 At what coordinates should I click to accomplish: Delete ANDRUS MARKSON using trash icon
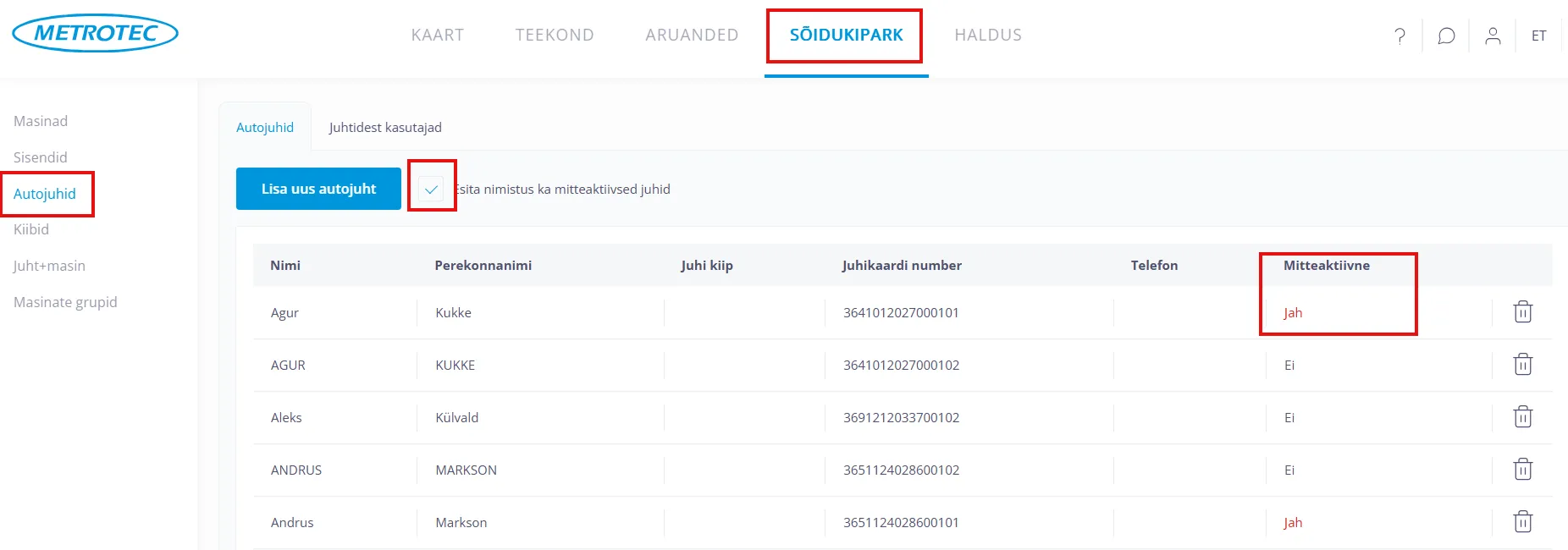click(x=1522, y=470)
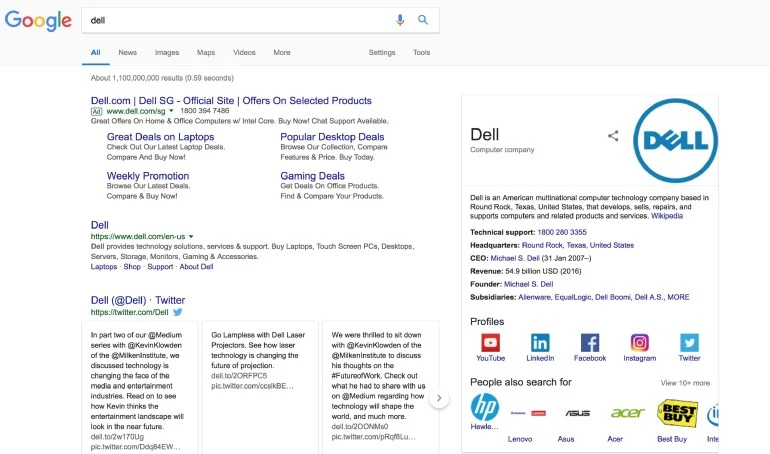Open dropdown arrow beside dell.com/en-us URL

(191, 236)
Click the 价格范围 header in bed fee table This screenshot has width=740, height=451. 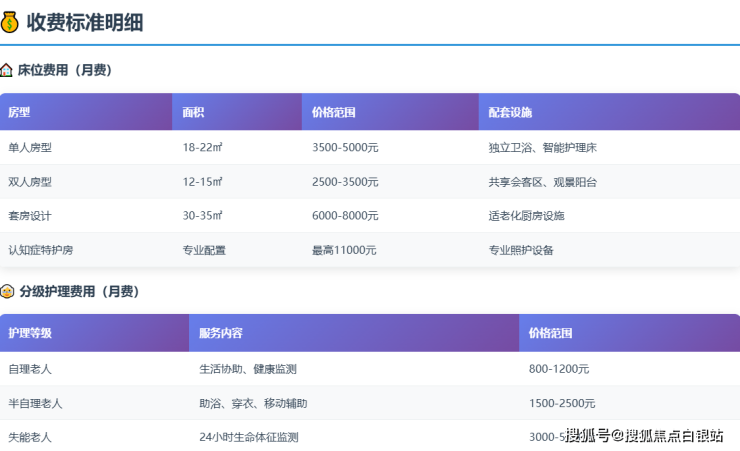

—————

Every line of the material above should be repeated exactly, except for the pictures.

▸ **Answer space**:
 At what coordinates should I click to accomplish: Delete ANDRUS MARKSON using trash icon
click(x=1522, y=470)
Open dropdown arrow beside dell.com/en-us URL

(191, 236)
Click the 价格范围 header in bed fee table This screenshot has width=740, height=451. 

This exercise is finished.